5X5 with dynamic work, help with conjugated periodization

Here is a 5X5 I made using dynamic work-

Monday-
5X5- dynamic low incline bench
5X5- chin ups
5X5- deep decline close grip bench press
5X5- dynamic supinated wide grip bent over rows to the lower sternum

Wensday-
5X5- dynamic goodmorning
5X5- dynamic full back squat
5X5- sumo deadlift
5X5- dorsi flexion dumbell curls
5X5- seated calve raises

Friday-
5X5- dynamic military press
5X5- clean pull
5X5- bradford press or seated half press
5X5- snatch pull

I am resting 2 minutes between each set and attempting constantly higher poundage.

The idea was to increase strength using Westside principles without training specifically for power-lifting. I wanted to know where I could use the conjugated method? I figured only the dynamic moves would recieve it. Would I have to drop all other moves when I did a maximum effort week? I have to say I am more sore than I have been in a hell of long time because of the dynamic work.
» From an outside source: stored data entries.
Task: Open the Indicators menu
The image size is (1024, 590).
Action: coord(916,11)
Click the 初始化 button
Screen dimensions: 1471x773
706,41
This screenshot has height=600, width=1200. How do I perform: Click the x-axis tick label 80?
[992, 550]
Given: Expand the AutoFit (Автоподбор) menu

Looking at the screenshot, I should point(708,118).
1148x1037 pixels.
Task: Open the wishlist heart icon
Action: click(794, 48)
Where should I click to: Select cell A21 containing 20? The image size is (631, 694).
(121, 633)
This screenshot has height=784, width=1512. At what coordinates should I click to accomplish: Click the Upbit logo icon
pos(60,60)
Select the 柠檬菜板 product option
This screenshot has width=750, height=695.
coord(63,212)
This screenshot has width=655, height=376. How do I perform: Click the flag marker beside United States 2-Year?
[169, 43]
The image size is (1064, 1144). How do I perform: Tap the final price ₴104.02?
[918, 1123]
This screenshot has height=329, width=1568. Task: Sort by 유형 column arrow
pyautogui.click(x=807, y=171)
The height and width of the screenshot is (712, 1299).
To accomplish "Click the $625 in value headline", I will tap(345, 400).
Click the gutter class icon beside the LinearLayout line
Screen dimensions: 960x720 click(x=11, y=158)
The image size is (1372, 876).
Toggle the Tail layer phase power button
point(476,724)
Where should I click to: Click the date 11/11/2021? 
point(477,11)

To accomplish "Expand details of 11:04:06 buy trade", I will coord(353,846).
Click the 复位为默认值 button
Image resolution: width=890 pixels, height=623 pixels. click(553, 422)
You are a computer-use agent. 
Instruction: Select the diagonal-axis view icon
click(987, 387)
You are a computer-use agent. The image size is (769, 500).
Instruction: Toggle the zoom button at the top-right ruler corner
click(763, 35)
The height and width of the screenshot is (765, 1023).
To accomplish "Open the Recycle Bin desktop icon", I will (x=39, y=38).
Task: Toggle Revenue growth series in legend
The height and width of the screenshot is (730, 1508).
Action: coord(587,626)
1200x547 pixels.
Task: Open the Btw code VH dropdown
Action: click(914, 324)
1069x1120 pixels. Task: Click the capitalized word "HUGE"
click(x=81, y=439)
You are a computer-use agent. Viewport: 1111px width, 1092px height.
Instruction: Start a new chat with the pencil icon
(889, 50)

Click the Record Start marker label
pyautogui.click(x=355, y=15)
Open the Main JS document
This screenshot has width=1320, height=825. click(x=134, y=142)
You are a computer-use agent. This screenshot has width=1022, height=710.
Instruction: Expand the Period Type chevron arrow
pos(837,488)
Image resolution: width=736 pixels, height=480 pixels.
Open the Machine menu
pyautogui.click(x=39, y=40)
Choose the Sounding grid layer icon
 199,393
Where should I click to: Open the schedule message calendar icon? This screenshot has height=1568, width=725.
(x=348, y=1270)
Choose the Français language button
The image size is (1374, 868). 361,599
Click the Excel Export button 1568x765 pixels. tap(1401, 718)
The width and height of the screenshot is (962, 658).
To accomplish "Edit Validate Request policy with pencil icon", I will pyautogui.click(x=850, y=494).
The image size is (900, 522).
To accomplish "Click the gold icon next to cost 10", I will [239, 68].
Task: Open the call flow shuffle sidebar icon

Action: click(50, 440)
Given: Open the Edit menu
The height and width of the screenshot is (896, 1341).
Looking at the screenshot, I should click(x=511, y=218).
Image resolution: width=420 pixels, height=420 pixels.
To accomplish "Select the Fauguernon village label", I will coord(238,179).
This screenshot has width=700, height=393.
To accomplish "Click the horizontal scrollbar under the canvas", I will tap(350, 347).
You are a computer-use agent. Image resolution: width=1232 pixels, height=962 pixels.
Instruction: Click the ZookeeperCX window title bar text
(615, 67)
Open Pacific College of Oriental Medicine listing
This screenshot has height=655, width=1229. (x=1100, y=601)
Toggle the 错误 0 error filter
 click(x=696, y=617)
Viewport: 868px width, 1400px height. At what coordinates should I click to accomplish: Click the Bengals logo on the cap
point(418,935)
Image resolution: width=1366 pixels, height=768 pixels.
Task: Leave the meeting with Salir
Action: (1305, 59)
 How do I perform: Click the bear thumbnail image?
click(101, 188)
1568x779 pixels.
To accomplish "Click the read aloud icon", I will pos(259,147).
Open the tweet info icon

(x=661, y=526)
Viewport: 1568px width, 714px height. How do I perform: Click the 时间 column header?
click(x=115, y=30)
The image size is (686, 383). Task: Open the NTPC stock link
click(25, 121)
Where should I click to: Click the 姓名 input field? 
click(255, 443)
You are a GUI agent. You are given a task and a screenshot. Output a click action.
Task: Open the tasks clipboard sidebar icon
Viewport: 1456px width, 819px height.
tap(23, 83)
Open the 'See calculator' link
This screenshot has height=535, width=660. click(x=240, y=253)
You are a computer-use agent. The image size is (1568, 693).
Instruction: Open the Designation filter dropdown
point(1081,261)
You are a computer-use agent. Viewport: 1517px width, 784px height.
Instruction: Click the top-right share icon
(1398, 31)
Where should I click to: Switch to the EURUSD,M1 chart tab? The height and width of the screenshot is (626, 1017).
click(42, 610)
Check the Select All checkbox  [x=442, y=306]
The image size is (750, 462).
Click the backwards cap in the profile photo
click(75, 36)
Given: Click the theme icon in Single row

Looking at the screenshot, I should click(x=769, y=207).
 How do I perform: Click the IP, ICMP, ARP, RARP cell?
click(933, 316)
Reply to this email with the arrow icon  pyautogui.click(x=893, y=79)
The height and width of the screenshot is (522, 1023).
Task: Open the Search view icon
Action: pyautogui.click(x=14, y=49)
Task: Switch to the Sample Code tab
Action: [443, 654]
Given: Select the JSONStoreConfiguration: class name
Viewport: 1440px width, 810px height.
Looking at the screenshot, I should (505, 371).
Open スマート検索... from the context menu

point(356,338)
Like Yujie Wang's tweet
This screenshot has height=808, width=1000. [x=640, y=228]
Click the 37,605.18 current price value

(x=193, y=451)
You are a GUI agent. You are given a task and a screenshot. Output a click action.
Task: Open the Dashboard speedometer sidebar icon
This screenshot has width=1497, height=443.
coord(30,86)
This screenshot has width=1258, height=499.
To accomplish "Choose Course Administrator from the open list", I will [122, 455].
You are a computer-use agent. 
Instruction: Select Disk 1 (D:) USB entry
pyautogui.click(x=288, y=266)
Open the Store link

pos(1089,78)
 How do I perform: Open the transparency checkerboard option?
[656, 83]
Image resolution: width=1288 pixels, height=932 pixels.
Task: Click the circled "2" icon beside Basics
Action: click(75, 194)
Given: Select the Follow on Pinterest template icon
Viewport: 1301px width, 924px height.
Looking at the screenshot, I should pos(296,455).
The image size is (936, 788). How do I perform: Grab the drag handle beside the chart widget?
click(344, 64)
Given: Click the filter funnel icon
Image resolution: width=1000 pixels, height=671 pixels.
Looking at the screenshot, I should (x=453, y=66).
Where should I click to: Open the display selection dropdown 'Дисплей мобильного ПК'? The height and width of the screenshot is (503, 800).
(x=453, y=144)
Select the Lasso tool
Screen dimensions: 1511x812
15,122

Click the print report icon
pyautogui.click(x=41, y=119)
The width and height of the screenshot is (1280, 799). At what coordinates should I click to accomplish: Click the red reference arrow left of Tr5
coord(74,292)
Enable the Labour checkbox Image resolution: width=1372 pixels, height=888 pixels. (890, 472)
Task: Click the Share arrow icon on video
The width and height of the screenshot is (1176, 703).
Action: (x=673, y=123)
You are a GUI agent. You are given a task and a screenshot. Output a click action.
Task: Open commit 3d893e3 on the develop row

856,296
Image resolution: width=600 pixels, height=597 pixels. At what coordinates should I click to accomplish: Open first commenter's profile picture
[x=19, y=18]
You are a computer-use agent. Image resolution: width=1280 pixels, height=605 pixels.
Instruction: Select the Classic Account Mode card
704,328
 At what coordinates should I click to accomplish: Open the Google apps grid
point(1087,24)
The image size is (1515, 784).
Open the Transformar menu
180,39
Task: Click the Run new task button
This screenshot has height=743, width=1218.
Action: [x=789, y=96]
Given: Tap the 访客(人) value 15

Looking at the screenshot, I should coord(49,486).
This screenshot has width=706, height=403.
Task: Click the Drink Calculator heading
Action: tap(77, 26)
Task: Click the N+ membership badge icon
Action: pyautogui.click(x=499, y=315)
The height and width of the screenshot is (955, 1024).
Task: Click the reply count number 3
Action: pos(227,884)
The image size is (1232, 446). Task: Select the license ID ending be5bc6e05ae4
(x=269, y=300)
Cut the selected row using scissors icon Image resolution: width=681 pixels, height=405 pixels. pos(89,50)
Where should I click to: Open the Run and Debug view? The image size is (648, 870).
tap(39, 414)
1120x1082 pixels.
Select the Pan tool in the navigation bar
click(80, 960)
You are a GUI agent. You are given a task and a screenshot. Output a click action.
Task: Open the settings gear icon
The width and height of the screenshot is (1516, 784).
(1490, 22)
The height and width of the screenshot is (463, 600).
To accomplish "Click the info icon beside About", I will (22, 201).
I am also underestimating loads as I end up having to add quite abit more weight on the second set usually. In only one session of each I am already lifting more than my previous 5 rep max because of the dynamic work. This may sound weird but it feels lighter yet 24 hours later my DOMs is ten times worse.

I think you need to reread the articles about westside/conjugate. I’m not even following you. What do you think dynamic work is?

you definitely need to reread.

Ok, I will reread. I thought I was a bit lost. Sorry guys. I think I’m confusing the language mostly… so much to learn.

For further clarification the dynamic lifts are ones I have chosen to do with chains while focusing on applying as much force as possible without being ballistic. Is that a complete misunderstading of dynamic work? I want to take the the GMs, bent over rows, and slight incline press and find a place for max effort that could be done 1 or 2 weeks at a time. Every other lift would be considered the supplemental work. I’m not a PLr and this would not work for one but I wanted to see if I could use the ideas for my own strength goals. Please rip me a new one if I’m totally off here. I’m going to re-read and re-read… until my eyes fall out.